● PROBLEM DESCRIPTION
List each line of the data in which the string "agent" appears.

● INFORMATION SHOWN

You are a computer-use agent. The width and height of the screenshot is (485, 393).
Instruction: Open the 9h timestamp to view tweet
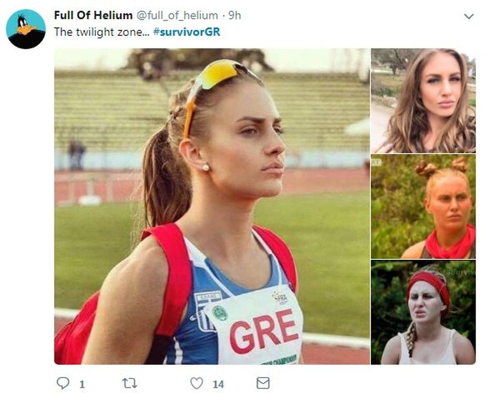coord(235,15)
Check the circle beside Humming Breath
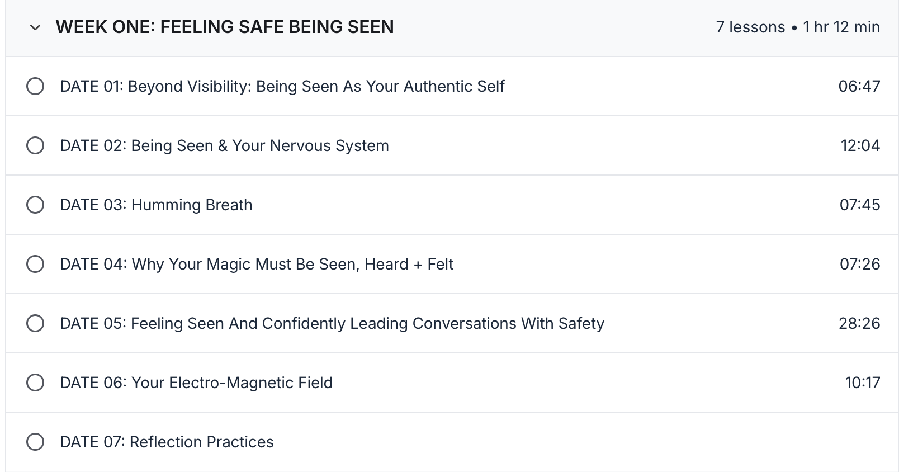899x472 pixels. click(35, 205)
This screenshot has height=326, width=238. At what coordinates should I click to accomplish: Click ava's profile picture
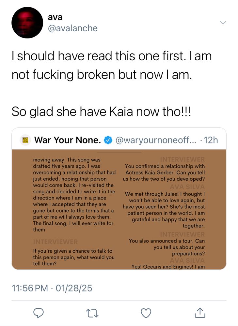(27, 22)
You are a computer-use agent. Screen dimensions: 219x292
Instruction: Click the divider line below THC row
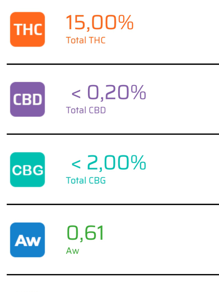click(113, 64)
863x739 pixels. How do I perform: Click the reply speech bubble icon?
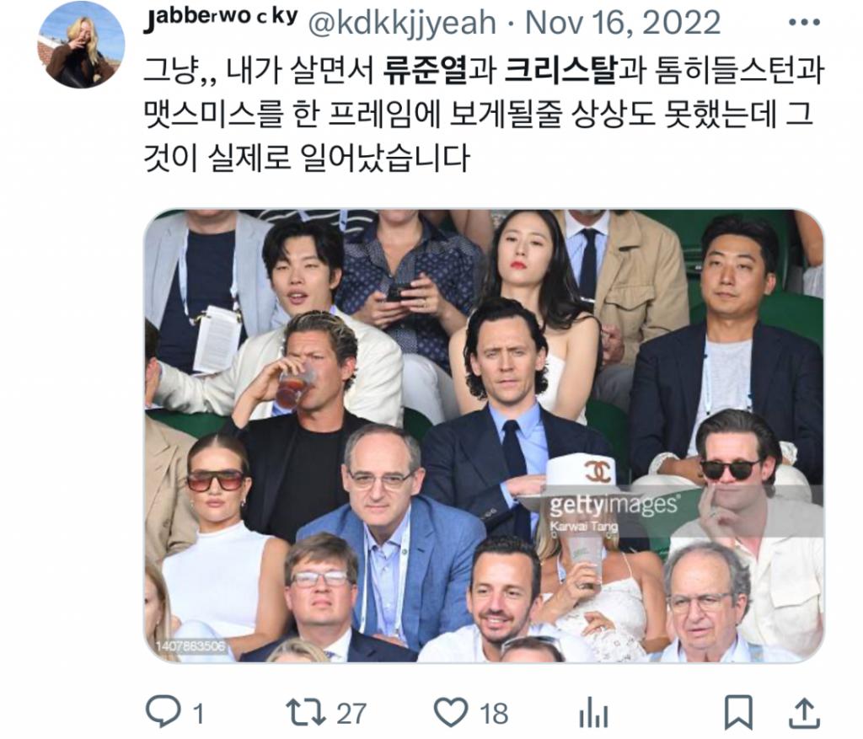coord(163,711)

● WRITTEN REPLY
You are a computer-use agent. The width and height of the screenshot is (485, 393).
You are a computer-use agent. Screen dimensions: 219x292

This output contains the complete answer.